Rather than looking at this holistically, Puglia said, Governor Brown’s administration has focused exclusively on one contaminant, nitrate, that affects a relatively small number of Californians and is targeting one small group of Californians to pay for replacement water. A holistic perspective would determine that California has a severe problem with its drinking water due to contamination by different toxic substances that vary in different regions of the state and that affect many Californians diversely.
“The obvious way to ensure people have safe, clean drinking water,” Puglia said, “is a broad solution, like a fee on water connections that we all pay. And that has been, in fact, the SWRCB’s preferred solution.”
“And, yet, we have made no effort as a state to move that policy forward. Instead, we are defaulting to running over a small group of people who are relatively defenseless, politically.”
“More importantly some people in the Governor’s Office, as well as leaders and secretaries in the Governor’s administration, including Matt Rodriquez, secretary, CalEPA, expressed some agreement with our position and sympathy with our predicament. Yet the letters continued to go out,” Puglia said.
Cris Carrigan Opens Dialogue With Growers about Nitrates in Water
By Patrick Cavanaugh, Farm News Director
Over the last year, 19 Salinas Valley growers, and recently 26 citrus growers on the east side of Tulare County, each received a confidential letter from Christian Carrigan, director, State Water Resources Control Board (SWRCB), Office of Enforcement. The letter constituted an invitation to a meeting to discuss the provision of uninterrupted replacement water to communities and individuals who rely on the region’s groundwater which contains too many nitrates.
Invitation recipients are growers who farm larger tracts of agricultural land in regions identified to have elevated nitrate-contaminated groundwater based on historical evidence. The ‘Harter Report,’ officially submitted to SWRCB in 2012 as, “Addressing Nitrate in California’s Drinking Water,” reinforced the nitrate problem.
The letter presented recipients with a choice: provide replacement potable water to disadvantaged communities with substandard drinking water or face a mandated Cleanup and Abatement Order that would require the development, installation, and ongoing operation of expensive reverse-osmosis water treatment systems or other fixes.
“We’re looking at ways to have a broader dialogue with the larger agricultural community,” Cris Carrigan explained. “I sent the confidential letter to a group of agricultural land owners in Tulare County and because I offered to maintain its confidentiality, I really don’t want to talk about the contents of it now.”
“I should be clear, this is an action by the Office of Enforcement at the State Water Board,” Carrigan said. “It is led by Jonathan Bishop, chief deputy director.

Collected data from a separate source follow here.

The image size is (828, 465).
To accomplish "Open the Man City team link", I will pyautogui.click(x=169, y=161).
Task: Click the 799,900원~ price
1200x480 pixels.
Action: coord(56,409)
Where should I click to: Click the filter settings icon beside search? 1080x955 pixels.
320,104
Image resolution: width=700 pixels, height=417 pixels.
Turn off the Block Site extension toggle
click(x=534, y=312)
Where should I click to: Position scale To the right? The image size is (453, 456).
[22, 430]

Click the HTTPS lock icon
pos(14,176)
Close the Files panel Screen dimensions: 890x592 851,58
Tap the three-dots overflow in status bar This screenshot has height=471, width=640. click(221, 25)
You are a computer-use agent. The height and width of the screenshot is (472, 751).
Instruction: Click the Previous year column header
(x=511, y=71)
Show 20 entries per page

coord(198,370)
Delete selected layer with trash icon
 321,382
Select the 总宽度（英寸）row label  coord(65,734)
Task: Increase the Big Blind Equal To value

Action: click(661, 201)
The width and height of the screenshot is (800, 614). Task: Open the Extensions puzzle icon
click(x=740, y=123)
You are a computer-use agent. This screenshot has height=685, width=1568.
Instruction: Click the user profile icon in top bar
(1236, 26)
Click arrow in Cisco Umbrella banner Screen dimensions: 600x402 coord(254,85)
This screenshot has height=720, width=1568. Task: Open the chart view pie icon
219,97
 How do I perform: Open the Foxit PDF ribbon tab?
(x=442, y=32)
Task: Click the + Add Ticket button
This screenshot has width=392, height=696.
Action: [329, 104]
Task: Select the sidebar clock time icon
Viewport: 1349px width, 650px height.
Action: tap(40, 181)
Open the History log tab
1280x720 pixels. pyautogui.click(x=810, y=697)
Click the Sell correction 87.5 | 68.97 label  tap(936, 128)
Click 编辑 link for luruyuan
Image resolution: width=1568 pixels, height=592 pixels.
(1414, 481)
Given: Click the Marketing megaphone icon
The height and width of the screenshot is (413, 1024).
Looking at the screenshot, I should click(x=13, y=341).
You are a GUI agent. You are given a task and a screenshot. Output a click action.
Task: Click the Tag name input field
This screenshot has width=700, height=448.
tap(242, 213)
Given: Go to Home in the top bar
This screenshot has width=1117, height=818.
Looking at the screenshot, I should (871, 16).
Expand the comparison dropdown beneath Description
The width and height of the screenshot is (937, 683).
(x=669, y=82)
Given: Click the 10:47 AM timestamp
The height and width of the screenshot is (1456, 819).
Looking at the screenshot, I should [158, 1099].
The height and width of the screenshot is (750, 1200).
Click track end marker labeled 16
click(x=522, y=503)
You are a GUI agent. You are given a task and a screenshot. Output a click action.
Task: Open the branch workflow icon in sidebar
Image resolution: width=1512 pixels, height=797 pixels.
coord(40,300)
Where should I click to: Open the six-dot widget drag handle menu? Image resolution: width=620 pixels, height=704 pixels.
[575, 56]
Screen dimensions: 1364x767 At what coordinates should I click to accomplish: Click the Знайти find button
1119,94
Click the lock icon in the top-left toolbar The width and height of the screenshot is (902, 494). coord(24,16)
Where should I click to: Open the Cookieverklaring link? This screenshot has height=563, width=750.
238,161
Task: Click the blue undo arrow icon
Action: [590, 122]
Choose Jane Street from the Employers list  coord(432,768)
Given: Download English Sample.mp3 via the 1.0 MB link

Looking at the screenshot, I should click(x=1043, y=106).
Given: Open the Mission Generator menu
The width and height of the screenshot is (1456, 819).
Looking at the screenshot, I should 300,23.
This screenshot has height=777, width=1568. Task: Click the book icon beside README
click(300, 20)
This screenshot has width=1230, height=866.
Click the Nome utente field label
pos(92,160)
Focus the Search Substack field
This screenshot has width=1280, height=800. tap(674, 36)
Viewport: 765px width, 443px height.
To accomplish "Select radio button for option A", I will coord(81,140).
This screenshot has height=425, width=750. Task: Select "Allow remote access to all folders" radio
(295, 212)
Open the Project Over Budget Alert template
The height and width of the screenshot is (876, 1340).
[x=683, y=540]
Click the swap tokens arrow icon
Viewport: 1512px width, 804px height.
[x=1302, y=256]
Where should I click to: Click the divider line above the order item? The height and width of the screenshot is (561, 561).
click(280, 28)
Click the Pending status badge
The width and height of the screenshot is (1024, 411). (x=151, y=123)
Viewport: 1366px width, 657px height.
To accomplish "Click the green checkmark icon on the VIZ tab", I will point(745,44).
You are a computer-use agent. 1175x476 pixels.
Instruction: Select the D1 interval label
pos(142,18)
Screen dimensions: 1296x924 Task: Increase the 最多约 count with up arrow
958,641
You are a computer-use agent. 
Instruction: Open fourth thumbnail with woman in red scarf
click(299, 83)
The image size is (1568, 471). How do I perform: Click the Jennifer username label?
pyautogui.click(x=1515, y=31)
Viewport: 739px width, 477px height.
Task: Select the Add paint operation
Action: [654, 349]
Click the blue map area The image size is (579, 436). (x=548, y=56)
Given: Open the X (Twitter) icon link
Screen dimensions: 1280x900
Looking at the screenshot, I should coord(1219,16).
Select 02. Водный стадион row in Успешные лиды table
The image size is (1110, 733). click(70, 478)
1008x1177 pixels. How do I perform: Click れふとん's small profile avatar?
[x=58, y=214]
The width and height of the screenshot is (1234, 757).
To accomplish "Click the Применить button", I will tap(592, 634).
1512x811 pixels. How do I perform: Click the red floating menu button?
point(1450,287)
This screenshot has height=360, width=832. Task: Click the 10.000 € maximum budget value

I am a legal officer and he’s my client, the decision-maker at the Board.”
“We have not talked about this with the board members, Tom Howard, executive director, or Michael Laufer, chief counsel,” Carrigan clarified. “We have preserved their neutrality by not communicating with them about this action in case we need to do an adjudicatory proceeding. We did the same thing in Salinas.”
Carrigan noted that his office does not want this to go into an adjudicatory proceeding. “We are really set up, primarily, to try and resolve this in a mutually acceptable and cooperative way. We think there are ways to do that. We’ve learned a lot from engaging with the agricultural community in Salinas. Now we hope to apply those lessons and learn some new things in Tulare County.”
Carrigan commented that he is having the right kind of dialogue with farmers. “We’re talking about the right kinds of things. Again, I understand that nitrogen means food, food means jobs. We need to have a scientifically defensible way to bring back [water] resource restoration, so that our aquifers can become clean again.”
“In the meantime, we have to prevent people from being poisoned by bad water. That is what this is all about,” Carrigan said.